Venid a mí todos los que estáis cansados y agobiados, y yo os aliviaré.
Para meditar:
Confiar en Dios resulta fácil cuando las cosas van bien. Pero cuando las cosas se tuercen por las limitaciones personales, por las desgracias que vemos cada día y cuando parece que no hay salida ¿dónde buscar razones para esperar en el presente y en un porvenir mejor? La existencia humana es como un embudo cuyo orificio se va estrechando. Cuando llegan momentos de oscuridad y el atardecer de la vida, para que nuestra confianza no muera, necesitamos intensificar nuestra fe o experiencia cristiana que como rayo de luz abra futuro.
“En aquel tiempo”. Jesús respira alegría porque los sencillos y pequeños se abren a esa autocomunicación gratuita de Dios, Presencia de amor. Pero sufre también el rechazo de “sabios y entendidos, que le amenazan de muerte. Y en ese horizonte, Jesús bendice a Dios y le da gracias como “Abba”, Presencia gratuita de amor quecontinuamente le sostiene. Ocurra lo que ocurra su futuro ya está habitado por una Presencia de gracia. Esa experiencia es la entraña de la esperanza teologal.

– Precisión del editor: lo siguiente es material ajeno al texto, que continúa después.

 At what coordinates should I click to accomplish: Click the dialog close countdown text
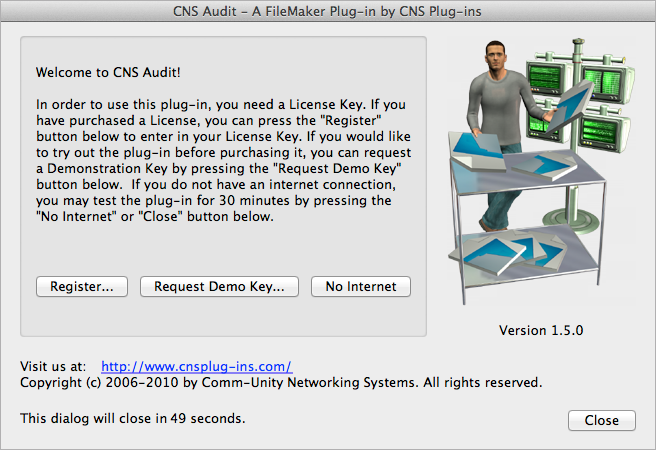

“Venid a mi todos los que estáis cansados y agobiados”. Además de las sombras y crisis debido a nuestras limitaciones personales, la situación convulsa del mundo y los inevitables conflictos dentro de la misma comunidad cristiana pueden agobiarnos hasta tirar la toallay paralizarnos en la resinación. Jesucristo es el primogénito de los creyentes. En la oscuridad y en el abandono, actualizó su experiencia fundamental: “No estoy solo porque el “Abba” está conmigo”. Es la fe o experiencia que participamos los creyentes cristianos. El alivio que tenemos quienes vamos de camino, nos cansamos, sentimos el desánimo y necesitamos un respiro.